Pixel coordinate grounding data:
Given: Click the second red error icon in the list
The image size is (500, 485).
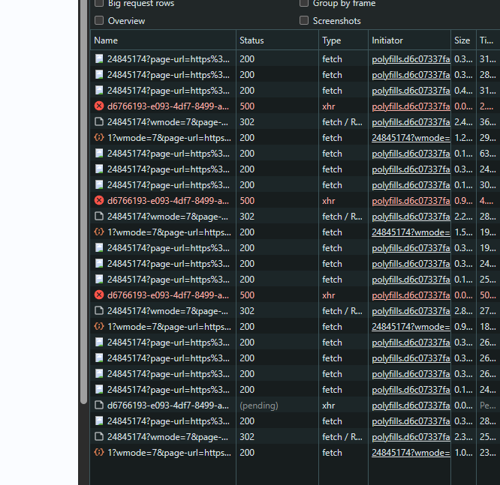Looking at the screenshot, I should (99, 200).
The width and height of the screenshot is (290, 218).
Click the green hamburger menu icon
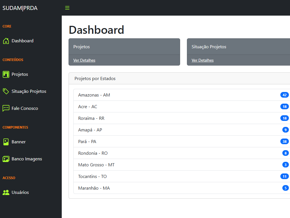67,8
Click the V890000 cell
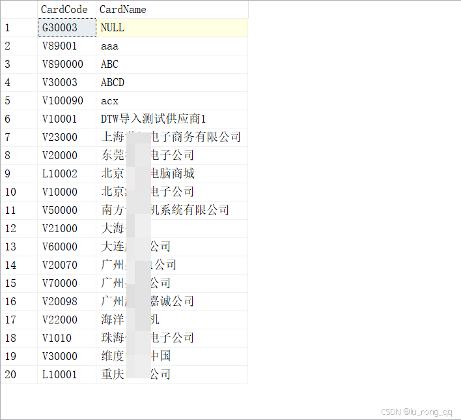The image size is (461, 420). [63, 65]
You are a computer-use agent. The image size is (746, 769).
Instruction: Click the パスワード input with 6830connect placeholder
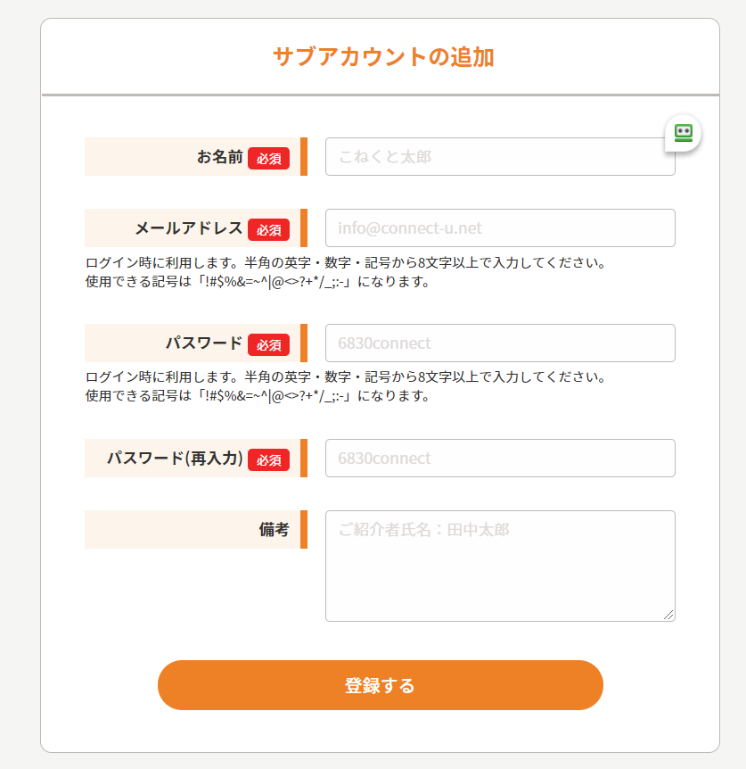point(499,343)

* * *

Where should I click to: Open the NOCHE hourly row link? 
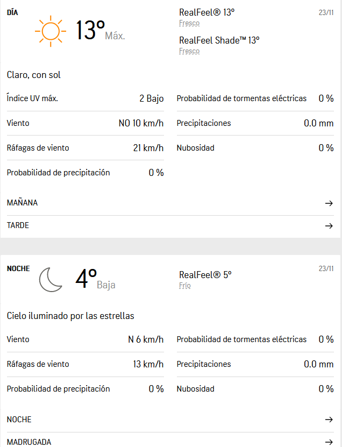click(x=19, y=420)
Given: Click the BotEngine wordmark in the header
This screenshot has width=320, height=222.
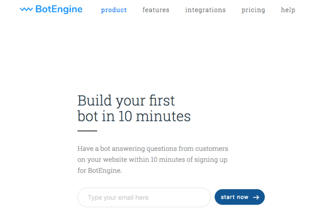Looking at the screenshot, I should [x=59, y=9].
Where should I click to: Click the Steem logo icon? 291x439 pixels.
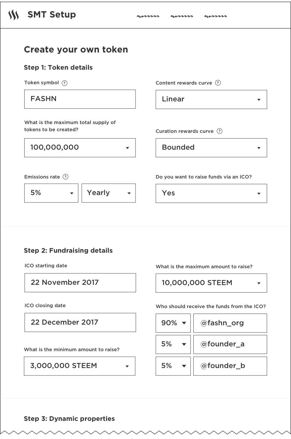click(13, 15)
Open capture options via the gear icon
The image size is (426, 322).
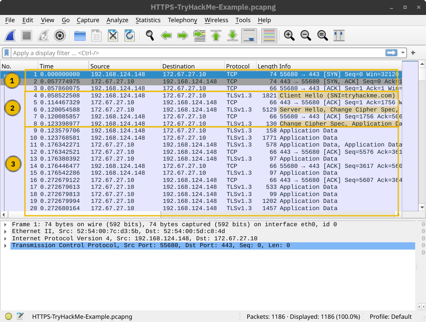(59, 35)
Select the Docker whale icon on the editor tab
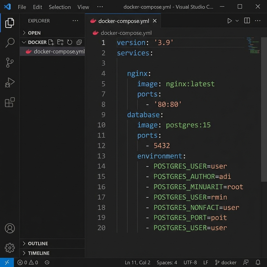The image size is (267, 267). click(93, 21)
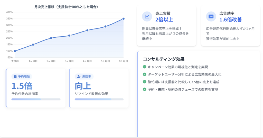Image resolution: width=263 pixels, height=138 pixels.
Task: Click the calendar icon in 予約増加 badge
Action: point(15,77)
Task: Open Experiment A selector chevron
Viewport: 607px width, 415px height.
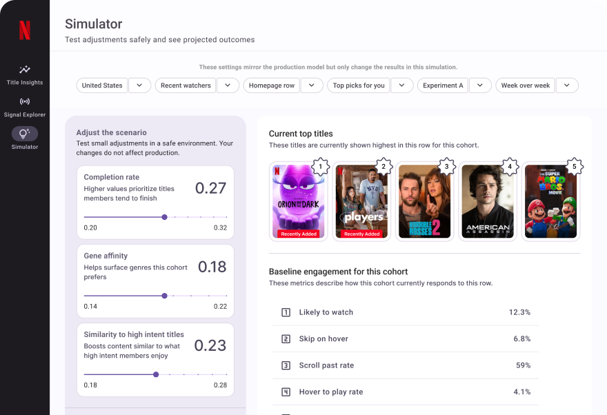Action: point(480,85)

Instructions to follow: Which of the lines above hold the string "Given"? Pick each of them out.

Answer to this task:
Given: Click the second red error icon in the list
Given: Click the BotEngine wordmark in the header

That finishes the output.